"Marriage is a great institution, but who wants to live in an institution?" asked Susan Apel of the Vermont Law School, quoting actress Mae West.
The answer is at least one gay couple and two lesbian couples in Vermont.
Stan Baker, a partner in one of these couples, has decided to try to get inside the institution through the court system -- he and his partner Peter are challenging the ban on same-sex marriages in the case Baker v. Vermont.
Baker and Apel -- along with Cheshire Calhoun, a professor of philosophy at Colby College -- spoke yesterday in the Rockefeller Center in a forum entitled Same-Sex Marriage: What's at stake to discuss the reasons for legalizing same sex-marriages.
If Baker wins, Vermont will be the first state to recognize same-sex union as marriage. According to Apel, several municipalities, such as San Francisco, recognize domestic partnerships, as do a few other countries, including Denmark. These partnerships include some, but not all of the legal benefits of marriage.
Apel asked the audience how they would reply if asked why they or someone else they knew married. She said that they would probably answer because "they fell in love." Gay and lesbian couples, she said, would probably respond similarly.
Despite this, arguments against gay marriages are based on the notion that marriage is intended for procreation. This is the response that the Vermont court gave to Baker when dismissing his case to the Supreme Court, according to Apel.
Even domestic partnerships lack the cultural benefits of marriage, Apel said, because people in these arrangements still do not achieve the same social status as married couples.
"There's a deeper cultural piece that I think it's really important for us to recognize," Baker said.
He described how his neighbors brought champagne and engagement cards when they heard of his case in the paper. He said he had been missing this kind of cultural celebration of his partnership.

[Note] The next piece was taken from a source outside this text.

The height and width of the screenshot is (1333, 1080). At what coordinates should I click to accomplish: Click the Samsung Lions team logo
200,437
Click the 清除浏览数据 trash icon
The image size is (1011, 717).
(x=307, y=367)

"I don't propose marriage as a template for the gay and lesbian community," Baker said. "But I think it should be a choice."
Apel critiqued the idea of marriage in general, based on the high divorce rate and the history of standard sex roles. She observed that marriage may not be the best arrangement for women and that perhaps it should be left to the church, but said "these observations are born of privilege, and that is the privilege of choice."
Both Baker and Calhoun pointed out that marriage was previously illegal for people of other races and for other religions to marriage.
According to Calhoun, in a case in Virginia people condemned interracial marriages because the tradition concept of marriage was within a race. The court finally dismiss the case, stating that appeals to traditional conceptions are not valid because traditional conceptions may encode bias.
Calhoun postulates that a similar bias is encoded in societal refusal to recognition same-sex marriages. She said there is also a history of culturally stereotyping gays as obsessed with sex and incapable of romantic love.
Baker suggested that, in fact, "far from tearing apart the institution of marriage, I think we [same-sex marriages] can breath new life into it."
In a question and answer session after the forum, an audience member asked whether the focus on legal issues sidestep the need to culturally validate gay-lesbian marriage. All three on the panel said the issue is in fact the goal of the struggle but that legal changes were needed to achieve cultural equality.
The question and answer period continued for almost and hour, while audience members raised questions about transgender marriages, discussed personal struggles with gay partnerships, and single sex-marriages with children.
The panel was sponsored by the College Ethics Institute, the Dartmouth Lawyer's Association, the Dartmouth Rainbow Alliance, the Committee on Student Organizations, the Programming Board and the '00 Class Council, as part of National Coming Out Week.
In conjunction with this discussion, another forum will be held: How People Come to Be: the Case of Same-Sex Marriage with Gerald V. Bradley, Professor of Law, University of Notre Dame, on November 22, from 4-5 p.m. in Rocky 3.